Os fiéis das arquibancadas


Estamos todos em plena era dos fiéis torcedores. Assimilamos o bendito jargão como se os torcedores de outrora não passassem de uma cambada de infiéis. Mas foram eles, os de outros tempos, que pagaram as maiores penitências. Estou certo de que não há nesse Brasilzão afora um apaixonado pelo jogo que em nome dele não tenha perecido numa fila cujo fim não se avistava ou que não tenha sido extorquido por um cambista. E mesmo debaixo de todo esse destrato o futebol brasileiro se fez grandioso, cultuado. 

Quem hoje chora a beleza das gerais demolidas sob o argumento do progresso e do fino trato, chora um pouco também aquela beleza atravessada onde o dinheiro gasto no mais barato dos ingressos sugeria que mais tarde ele iria fazer falta. Mas isso era coisa pra se pensar só depois de terminado o espetáculo. Sim, a beleza das gerais era um pouco a beleza da entrega.

Não duvido da eficácia comercial dos planos de fidelização. Duvido apenas que sejam compatíveis com a democracia que o futebol sempre pediu. Perceba. Hoje paga-se para se ter direito a comprar um ingresso. É isso, ou o que resta é o purgatório reservado aos comuns. Mais cruel ainda é começar a perceber a necessidade que passamos a ter de salvar o futebol da própria torcida.

Dias atrás enquanto o Rio de Janeiro criava um núcleo para cuidar desse tipo de problema, a Federação Paulista de Futebol readmitia duas das maiores torcidas organizadas de São Paulo nos estádios, como se elas um dia estivessem estado fora. E como se tivesse a capacidade de expurgá-las quando bem entendesse. Diante da notícia a imprensa se apressou em ouvir o Ministério Público, e aí está a parte mais rocambolesca de toda essa história.

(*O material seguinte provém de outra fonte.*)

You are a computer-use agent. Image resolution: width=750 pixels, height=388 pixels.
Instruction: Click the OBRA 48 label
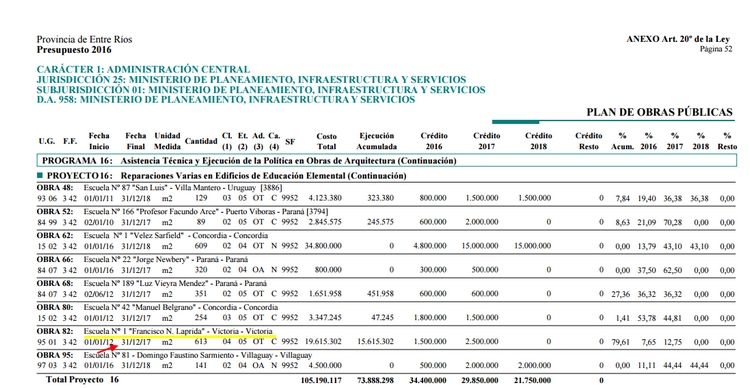coord(48,188)
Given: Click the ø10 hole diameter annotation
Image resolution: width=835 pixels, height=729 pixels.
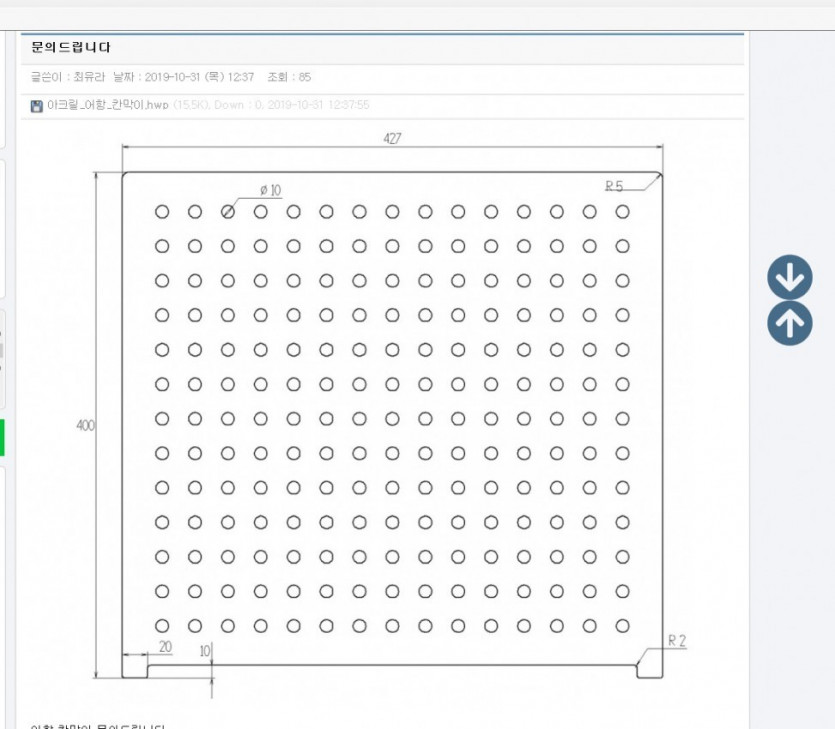Looking at the screenshot, I should click(271, 190).
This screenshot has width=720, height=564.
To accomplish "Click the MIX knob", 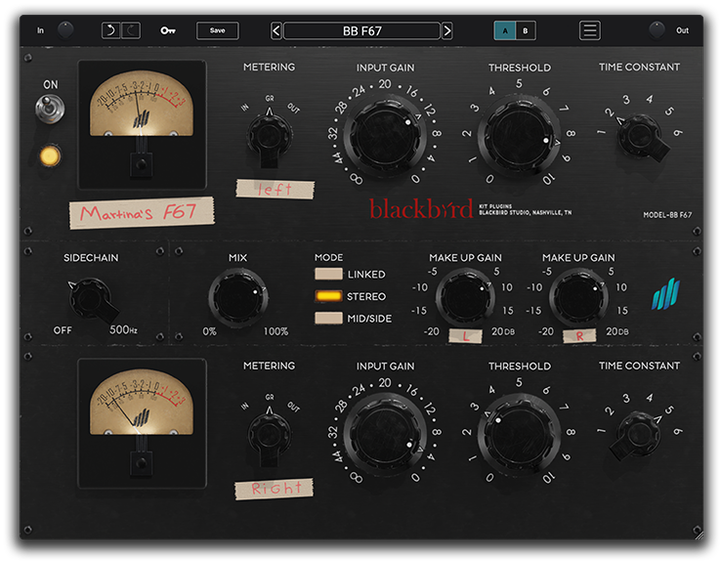I will coord(238,299).

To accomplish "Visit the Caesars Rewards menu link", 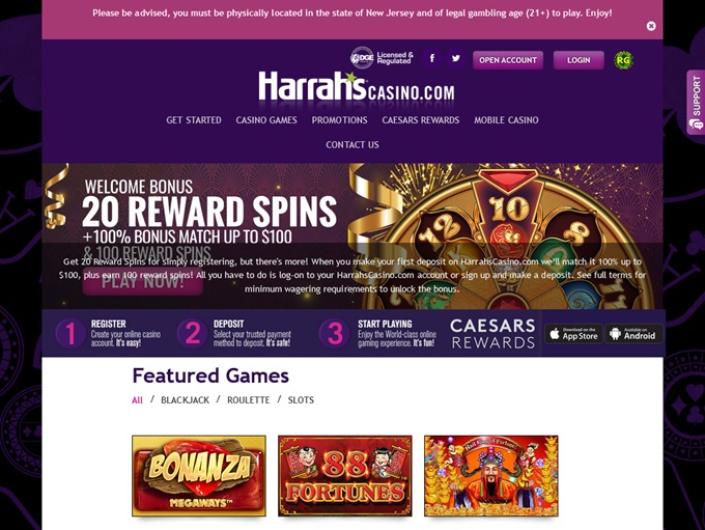I will point(421,120).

O Ministério Público prontamente negou ter dado o aval para que as mesmas fossem reintegradas. O promotor, Thales Cezar de Oliveira, um do envolvidos lembrou que reuniões semanais com a presença de representantes da Polícia, das torcidas e tal, vinham sendo realizadas mas que não tinha sido feito acordo algum. " Isso é uma questão interna da Federação Paulista de Futebol", afirmou de maneira categórica. E diante de tamanho ruído nada mais foi dito.

A pergunta que fica é: quem deverá ser responsabilizado pela próxima ocorrência? Conhecendo a história é difícil acreditar que os clubes não tenham agido nesse sentido. Eles todos, de certa forma, são reféns, são cúmplices, e sem precisar. Não dependem desse amor minado de interesses. Deveriam aproveitar o momento e declarar independência desse tipo de gente. 

A impressão que tenho é a de que os cartolas, que se acham espertos, acreditam estar explorando quando na verdade estão sendo barbaramente explorados. Mas ao fechar os olhos para esse mal estão dando um tiro no pé, pois em algum momento a presença desses dois tipos de fiéis na mesma arquibancada se fará inviável.